Oppenheimer review: Christopher Nolan’s biopic thriller is one of the best movies of the year – /Film



“Oppenheimer” presents its protagonist in crisis mode. He is studying abroad and he misses his home a lot, he can’t sleep and his teacher makes fun of him. This taunt leads the young scientist to do the unthinkable: poison the apple on the professor’s desk. It’s a risky way to introduce your main character, and Nolan is immediately pointing out Oppenheimer’s fractured state of mind: he’s brilliant but tormented, as if he’s constantly trying to solve some problem in his overactive mind. From here, Nolan is off to the races, jumping in and out of two different timelines. The main timeline, shot in color, is told entirely from Oppenheimer’s point of view, giving us the story as he saw it (or as Nolan, adapting Kai Bird’s “American Prometheus” Martin J. Sherwin, envisioned it to be). saw it).

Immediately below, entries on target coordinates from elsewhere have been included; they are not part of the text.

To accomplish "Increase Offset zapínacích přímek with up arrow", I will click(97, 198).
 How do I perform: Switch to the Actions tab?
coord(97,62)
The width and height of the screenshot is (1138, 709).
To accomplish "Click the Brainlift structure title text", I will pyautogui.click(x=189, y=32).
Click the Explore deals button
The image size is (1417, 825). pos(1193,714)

The second timeline, shot in black and white, focuses on another character: Lewis Strauss, the former chairman of the US Atomic Energy Commission, as he undergoes a post-Cabinet hearing in the 1950s. Played by Robert Downey Jr., Strauss is our window into a different view of Oppenheimer; a stranger looking in. Downey Jr., who has been too busy with Marvel stuff to appear in many other movies (except “Dolittle”), is electric in the role, swapping his usual manner for a more reserved and mysterious character. We can’t figure out what Strauss is about and why the movie focuses so much on him, and that’s because Nolan is playing the long game. He will eventually get there.